## Exercise directions
Each line below from the one containing "Open chart 设置 settings" through the one containing "Task: Open the SPL Meter" is to be given again exactly, and no line outside that span.

## Study material
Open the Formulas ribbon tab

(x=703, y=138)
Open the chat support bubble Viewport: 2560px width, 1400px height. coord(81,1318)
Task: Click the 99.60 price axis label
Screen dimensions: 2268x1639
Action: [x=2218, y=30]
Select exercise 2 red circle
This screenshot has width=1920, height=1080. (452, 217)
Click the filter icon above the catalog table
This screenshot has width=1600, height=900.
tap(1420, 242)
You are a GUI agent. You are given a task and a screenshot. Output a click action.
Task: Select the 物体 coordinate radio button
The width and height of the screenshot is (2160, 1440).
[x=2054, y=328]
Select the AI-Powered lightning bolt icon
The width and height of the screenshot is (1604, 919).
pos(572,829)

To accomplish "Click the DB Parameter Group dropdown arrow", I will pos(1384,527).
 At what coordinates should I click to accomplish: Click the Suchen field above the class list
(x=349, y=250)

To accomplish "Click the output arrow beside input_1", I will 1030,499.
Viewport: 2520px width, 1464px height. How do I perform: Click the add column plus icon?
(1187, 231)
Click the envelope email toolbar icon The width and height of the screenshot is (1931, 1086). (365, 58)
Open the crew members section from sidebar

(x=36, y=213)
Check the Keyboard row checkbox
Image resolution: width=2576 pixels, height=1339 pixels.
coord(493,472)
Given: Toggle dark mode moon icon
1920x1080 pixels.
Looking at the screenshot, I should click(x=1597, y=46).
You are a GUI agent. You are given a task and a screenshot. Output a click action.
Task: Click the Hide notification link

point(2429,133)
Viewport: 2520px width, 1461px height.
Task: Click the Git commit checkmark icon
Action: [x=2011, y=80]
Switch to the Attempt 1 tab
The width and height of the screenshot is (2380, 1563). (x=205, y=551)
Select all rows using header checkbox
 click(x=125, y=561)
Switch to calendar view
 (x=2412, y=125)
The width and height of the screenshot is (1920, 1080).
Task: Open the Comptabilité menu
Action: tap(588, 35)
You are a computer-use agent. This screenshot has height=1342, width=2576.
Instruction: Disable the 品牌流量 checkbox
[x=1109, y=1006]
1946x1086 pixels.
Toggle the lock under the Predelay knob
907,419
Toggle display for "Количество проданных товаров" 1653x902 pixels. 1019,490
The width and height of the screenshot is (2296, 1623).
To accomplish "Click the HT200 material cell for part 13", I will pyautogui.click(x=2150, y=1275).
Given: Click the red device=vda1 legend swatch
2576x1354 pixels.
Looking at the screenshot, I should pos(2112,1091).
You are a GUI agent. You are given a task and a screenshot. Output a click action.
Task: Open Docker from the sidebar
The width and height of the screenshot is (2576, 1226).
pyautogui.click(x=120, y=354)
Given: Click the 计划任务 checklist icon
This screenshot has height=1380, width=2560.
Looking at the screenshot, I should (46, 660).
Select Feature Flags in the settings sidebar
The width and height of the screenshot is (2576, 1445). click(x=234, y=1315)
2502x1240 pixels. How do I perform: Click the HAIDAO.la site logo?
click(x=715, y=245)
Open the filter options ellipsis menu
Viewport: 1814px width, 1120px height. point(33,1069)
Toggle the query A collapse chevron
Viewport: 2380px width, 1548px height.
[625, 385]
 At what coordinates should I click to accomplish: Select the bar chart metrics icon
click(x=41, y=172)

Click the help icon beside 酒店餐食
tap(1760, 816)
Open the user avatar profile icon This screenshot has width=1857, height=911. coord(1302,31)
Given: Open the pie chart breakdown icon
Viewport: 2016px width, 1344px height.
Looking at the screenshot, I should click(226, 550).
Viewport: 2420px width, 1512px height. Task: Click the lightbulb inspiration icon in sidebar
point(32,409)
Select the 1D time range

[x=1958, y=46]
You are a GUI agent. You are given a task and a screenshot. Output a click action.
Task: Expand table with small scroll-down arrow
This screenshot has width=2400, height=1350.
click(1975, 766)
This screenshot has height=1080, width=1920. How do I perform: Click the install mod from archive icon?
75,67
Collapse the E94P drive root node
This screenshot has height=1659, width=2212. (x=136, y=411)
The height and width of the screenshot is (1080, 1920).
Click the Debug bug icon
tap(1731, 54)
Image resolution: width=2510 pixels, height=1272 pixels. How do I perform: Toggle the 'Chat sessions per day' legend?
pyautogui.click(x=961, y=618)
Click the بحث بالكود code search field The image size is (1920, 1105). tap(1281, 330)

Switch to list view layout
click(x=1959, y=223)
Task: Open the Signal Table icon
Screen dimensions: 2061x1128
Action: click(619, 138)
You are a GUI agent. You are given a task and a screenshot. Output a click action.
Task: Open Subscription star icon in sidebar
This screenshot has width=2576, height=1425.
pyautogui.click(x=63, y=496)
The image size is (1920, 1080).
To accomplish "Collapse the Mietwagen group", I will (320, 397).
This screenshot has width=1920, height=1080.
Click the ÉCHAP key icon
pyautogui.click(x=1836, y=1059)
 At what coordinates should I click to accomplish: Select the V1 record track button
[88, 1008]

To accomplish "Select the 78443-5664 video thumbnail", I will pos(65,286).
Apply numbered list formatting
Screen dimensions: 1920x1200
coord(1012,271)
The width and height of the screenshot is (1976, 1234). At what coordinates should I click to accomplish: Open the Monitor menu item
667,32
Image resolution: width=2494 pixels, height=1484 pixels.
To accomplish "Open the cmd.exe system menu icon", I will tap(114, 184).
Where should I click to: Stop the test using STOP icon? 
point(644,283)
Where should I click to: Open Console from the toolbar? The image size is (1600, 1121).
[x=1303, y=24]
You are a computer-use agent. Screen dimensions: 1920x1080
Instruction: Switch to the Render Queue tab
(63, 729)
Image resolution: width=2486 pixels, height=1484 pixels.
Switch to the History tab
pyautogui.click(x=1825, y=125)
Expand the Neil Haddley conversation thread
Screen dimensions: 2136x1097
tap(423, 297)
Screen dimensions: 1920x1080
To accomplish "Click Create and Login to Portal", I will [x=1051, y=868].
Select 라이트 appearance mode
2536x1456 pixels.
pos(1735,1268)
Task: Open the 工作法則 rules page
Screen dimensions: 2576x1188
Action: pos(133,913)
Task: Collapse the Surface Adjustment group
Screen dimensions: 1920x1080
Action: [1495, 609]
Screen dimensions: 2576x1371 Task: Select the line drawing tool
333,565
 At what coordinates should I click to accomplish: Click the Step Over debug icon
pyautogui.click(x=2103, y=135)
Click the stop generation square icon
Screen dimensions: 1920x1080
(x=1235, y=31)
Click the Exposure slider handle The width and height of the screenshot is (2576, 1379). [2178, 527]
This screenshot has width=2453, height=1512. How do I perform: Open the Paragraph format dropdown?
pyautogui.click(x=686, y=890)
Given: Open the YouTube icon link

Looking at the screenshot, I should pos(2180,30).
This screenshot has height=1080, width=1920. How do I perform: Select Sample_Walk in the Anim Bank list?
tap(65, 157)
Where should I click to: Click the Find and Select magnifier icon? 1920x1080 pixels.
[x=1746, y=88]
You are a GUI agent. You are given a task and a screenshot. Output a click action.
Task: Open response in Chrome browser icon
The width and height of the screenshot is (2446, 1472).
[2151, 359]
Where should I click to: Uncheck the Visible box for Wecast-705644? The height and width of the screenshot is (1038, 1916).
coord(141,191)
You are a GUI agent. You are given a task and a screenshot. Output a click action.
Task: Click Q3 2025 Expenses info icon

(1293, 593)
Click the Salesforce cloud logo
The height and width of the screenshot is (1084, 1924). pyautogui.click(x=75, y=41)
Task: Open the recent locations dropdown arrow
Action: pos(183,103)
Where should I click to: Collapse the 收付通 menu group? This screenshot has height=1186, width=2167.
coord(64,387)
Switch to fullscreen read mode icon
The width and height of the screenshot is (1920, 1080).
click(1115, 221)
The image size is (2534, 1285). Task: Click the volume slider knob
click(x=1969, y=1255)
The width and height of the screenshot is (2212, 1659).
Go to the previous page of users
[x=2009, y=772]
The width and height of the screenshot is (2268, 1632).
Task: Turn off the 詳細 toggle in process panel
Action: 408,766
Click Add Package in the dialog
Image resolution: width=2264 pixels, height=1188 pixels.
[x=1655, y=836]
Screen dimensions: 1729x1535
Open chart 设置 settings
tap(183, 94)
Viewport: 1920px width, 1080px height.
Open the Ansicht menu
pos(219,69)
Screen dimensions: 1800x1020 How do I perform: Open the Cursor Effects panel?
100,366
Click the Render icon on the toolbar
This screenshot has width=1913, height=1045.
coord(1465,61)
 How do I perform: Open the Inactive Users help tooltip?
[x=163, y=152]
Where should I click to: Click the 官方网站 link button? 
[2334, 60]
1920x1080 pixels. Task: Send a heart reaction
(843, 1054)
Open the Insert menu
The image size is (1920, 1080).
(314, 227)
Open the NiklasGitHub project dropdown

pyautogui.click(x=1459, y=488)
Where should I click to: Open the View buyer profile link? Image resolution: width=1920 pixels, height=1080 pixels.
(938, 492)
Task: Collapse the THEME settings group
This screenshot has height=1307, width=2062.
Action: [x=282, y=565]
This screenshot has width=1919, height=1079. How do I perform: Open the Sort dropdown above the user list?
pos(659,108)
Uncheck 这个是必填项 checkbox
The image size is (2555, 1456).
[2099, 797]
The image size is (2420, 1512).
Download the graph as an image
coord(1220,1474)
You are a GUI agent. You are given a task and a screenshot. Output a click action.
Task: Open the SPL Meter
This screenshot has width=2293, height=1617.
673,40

## Solution
Open chart 设置 settings
tap(183, 94)
Viewport: 1920px width, 1080px height.
Open the Ansicht menu
pos(219,69)
Screen dimensions: 1800x1020 How do I perform: Open the Cursor Effects panel?
100,366
Click the Render icon on the toolbar
This screenshot has width=1913, height=1045.
coord(1465,61)
 How do I perform: Open the Inactive Users help tooltip?
[x=163, y=152]
Where should I click to: Click the 官方网站 link button? 
[2334, 60]
1920x1080 pixels. Task: Send a heart reaction
(843, 1054)
Open the Insert menu
The image size is (1920, 1080).
(314, 227)
Open the NiklasGitHub project dropdown

pyautogui.click(x=1459, y=488)
Where should I click to: Open the View buyer profile link? Image resolution: width=1920 pixels, height=1080 pixels.
(938, 492)
Task: Collapse the THEME settings group
This screenshot has height=1307, width=2062.
Action: [x=282, y=565]
This screenshot has width=1919, height=1079. How do I perform: Open the Sort dropdown above the user list?
pos(659,108)
Uncheck 这个是必填项 checkbox
The image size is (2555, 1456).
[2099, 797]
The image size is (2420, 1512).
Download the graph as an image
coord(1220,1474)
You are a GUI agent. You are given a task and a screenshot. Output a click action.
Task: Open the SPL Meter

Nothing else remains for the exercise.